Other Things That Are Awesome About Germany

One of the movies on the plane over was the Blues Brothers.
I got to go up in a huge windmill. It’s 130 metres tall! It had a series of tiny elevators to take you to the top. Once you got there you could feel the top moving in the wind. The fan/propeller/whatever blades were 50 metres long. The windmill produces enough power for 5,000 German households! It was so, so cool. And huge.
The window casements are really tight here. It makes things feel cozy and is good for reducing energy consumption.
The standard glass window and door setup involves a handle that locks the door when turned down, allows the door or window to open fully (with the hinge at the side) when horizontal, and when rotated upwards allows the door or window to open partially with the hinge at the bottom. Again, so cool.
There are approx seventy billion new cars parked in Bremerhaven awaiting shipment from the commercial harbor here. You know how when you say a word over and over it loses its meaning? When you drive by thousands of them in a row, BMW SUVs start to look like roaches.
It’s refreshing to see so may fit older people. Lots of fogeys are out and about riding bikes! Slowly, yes, but I think that lends a more dignified air.
The money is pretty.
The German word for cell phone is ‘handy’. Oh, it makes me laugh.
When you have a minor health emergency, you call a number and the doctor comes to your house to care for you. When pharmacies close for the night, they post the location and number of area pharmacies that are still open. So very helpful!
People typically remove their shoes inside their houses, but it’s a fairly cold climate. This, along with an overall tendency towards formality, means that people wear formal house slippers. Some are made from dark blue felt, some are like moccasins but darker, there were all kinds. I instead wore socks because on this trip I brought salsa and Mexican hot chocolate instead of slippers, which was fine until I stayed at the home of someone who wore shiny alligator slippers. Luckily, this person had a fine supply of guest slippers.

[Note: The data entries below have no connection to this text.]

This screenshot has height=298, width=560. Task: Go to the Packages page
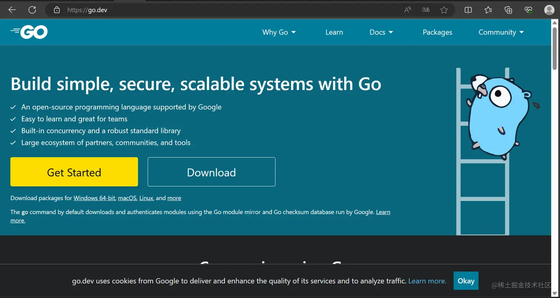437,32
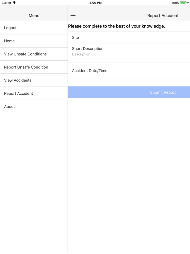Open the About page
The image size is (190, 254).
coord(9,106)
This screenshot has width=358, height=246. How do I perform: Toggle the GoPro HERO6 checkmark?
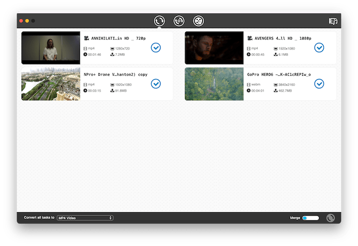(x=319, y=84)
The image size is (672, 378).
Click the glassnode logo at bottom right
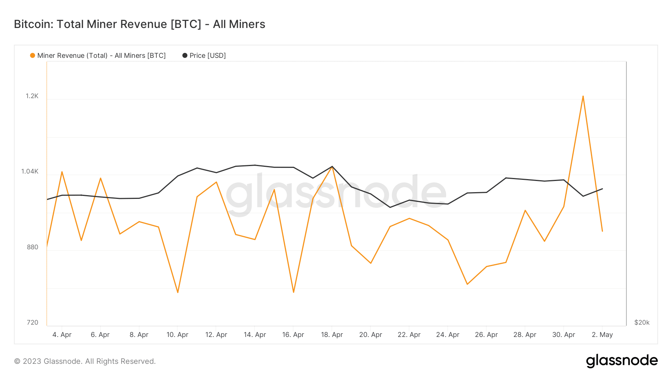622,361
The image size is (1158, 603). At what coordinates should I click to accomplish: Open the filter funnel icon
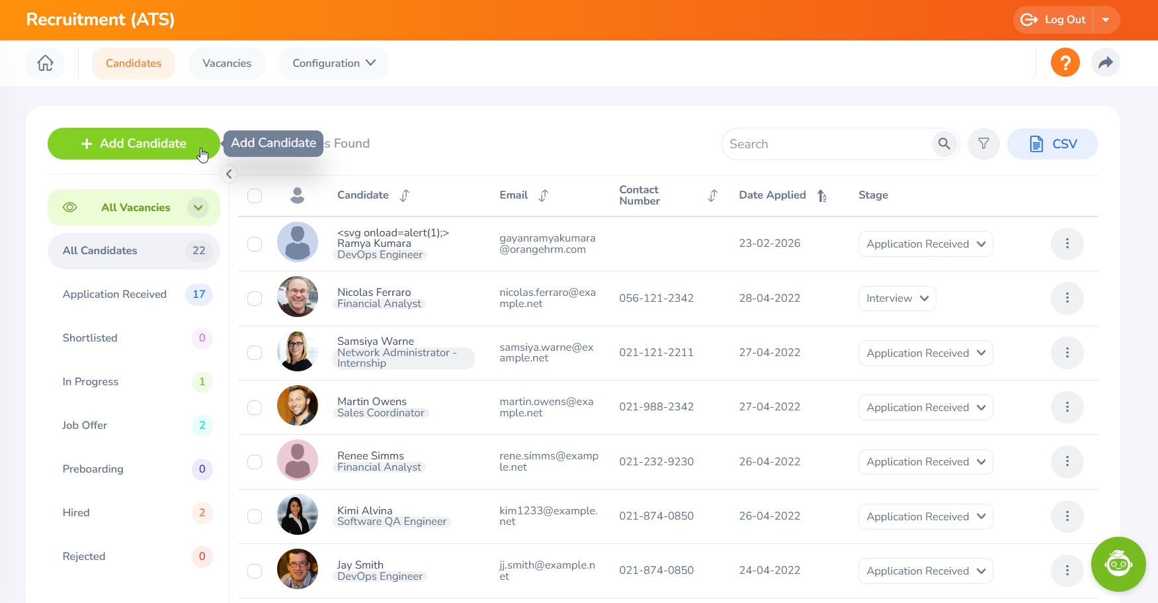pos(983,144)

Which brings me to one of my favorite things (besides the lovely people, delicious food, beautiful scenery, thoughtful planning for social welfare, well-built and architecturally handsome buildings, sense of history, candid-yet-respectful conversation, etc.): a lot of ladies here have pretty big feet, AND they share my taste in shoes! Never before have I seen, borrowed, bought or envied so many pairs of quirky, comfortable size 42s! Germany is shoe heaven!